Instructions for the task: Reproduce every row below, character for character, with nothing changed.
--- Begin Supplied information ---
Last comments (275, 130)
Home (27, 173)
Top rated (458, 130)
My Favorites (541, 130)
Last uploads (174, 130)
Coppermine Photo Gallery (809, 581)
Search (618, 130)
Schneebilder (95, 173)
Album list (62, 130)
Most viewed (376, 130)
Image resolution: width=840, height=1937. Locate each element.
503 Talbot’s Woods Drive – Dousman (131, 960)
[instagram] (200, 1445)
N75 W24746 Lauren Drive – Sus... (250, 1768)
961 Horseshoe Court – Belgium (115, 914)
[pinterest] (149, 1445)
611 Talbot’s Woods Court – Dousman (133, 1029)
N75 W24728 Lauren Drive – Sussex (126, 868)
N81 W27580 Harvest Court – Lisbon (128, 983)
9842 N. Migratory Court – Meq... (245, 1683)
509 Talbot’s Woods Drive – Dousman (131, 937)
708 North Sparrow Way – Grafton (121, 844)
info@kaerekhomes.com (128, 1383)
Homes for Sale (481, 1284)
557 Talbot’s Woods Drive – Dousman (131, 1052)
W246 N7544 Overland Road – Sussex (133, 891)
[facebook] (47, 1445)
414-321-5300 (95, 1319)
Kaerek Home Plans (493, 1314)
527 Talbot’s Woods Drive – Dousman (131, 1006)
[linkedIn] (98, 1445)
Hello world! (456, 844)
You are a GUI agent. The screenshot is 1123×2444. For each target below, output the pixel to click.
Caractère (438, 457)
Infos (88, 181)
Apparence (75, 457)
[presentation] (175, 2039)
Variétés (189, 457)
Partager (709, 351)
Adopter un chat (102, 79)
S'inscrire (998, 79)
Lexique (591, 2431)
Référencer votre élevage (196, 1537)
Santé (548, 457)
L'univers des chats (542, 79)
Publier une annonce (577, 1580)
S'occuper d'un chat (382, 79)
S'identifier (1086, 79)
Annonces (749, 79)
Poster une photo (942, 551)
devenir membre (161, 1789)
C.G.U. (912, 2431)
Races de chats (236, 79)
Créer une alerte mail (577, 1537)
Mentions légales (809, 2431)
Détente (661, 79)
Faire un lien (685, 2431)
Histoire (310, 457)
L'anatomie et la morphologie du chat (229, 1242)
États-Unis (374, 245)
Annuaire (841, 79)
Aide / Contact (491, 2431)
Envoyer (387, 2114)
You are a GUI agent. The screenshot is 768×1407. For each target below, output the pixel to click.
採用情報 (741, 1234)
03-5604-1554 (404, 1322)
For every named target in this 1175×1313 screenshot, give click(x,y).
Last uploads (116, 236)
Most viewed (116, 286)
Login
--- End Supplied information ---
Written answer:
Last comments (275, 130)
Home (27, 173)
Top rated (458, 130)
My Favorites (541, 130)
Last uploads (174, 130)
Coppermine Photo Gallery (809, 581)
Search (618, 130)
Schneebilder (95, 173)
Album list (62, 130)
Most viewed (376, 130)
Image resolution: width=840, height=1937. Locate each element.
503 Talbot’s Woods Drive – Dousman (131, 960)
[instagram] (200, 1445)
N75 W24746 Lauren Drive – Sus... (250, 1768)
961 Horseshoe Court – Belgium (115, 914)
[pinterest] (149, 1445)
611 Talbot’s Woods Court – Dousman (133, 1029)
N75 W24728 Lauren Drive – Sussex (126, 868)
N81 W27580 Harvest Court – Lisbon (128, 983)
9842 N. Migratory Court – Meq... (245, 1683)
509 Talbot’s Woods Drive – Dousman (131, 937)
708 North Sparrow Way – Grafton (121, 844)
info@kaerekhomes.com (128, 1383)
Homes for Sale (481, 1284)
557 Talbot’s Woods Drive – Dousman (131, 1052)
W246 N7544 Overland Road – Sussex (133, 891)
[facebook] (47, 1445)
414-321-5300 (95, 1319)
Kaerek Home Plans (493, 1314)
527 Talbot’s Woods Drive – Dousman (131, 1006)
[linkedIn] (98, 1445)
Hello world! (456, 844)
You are a GUI agent. The screenshot is 1123×2444. For each target below, output the pixel to click.
Caractère (438, 457)
Infos (88, 181)
Apparence (75, 457)
[presentation] (175, 2039)
Variétés (189, 457)
Partager (709, 351)
Adopter un chat (102, 79)
S'inscrire (998, 79)
Lexique (591, 2431)
Référencer votre élevage (196, 1537)
Santé (548, 457)
L'univers des chats (542, 79)
Publier une annonce (577, 1580)
S'occuper d'un chat (382, 79)
S'identifier (1086, 79)
Annonces (749, 79)
Poster une photo (942, 551)
devenir membre (161, 1789)
C.G.U. (912, 2431)
Races de chats (236, 79)
Créer une alerte mail (577, 1537)
Mentions légales (809, 2431)
Détente (661, 79)
Faire un lien (685, 2431)
Histoire (310, 457)
L'anatomie et la morphologie du chat (229, 1242)
États-Unis (374, 245)
Annuaire (841, 79)
Aide / Contact (491, 2431)
Envoyer (387, 2114)
You are a GUI agent. The screenshot is 768×1407. For each target below, output the pixel to click.
採用情報 (741, 1234)
03-5604-1554 (404, 1322)
For every named target in this 1175×1313 screenshot, give click(x,y).
Last uploads (116, 236)
Most viewed (116, 286)
Login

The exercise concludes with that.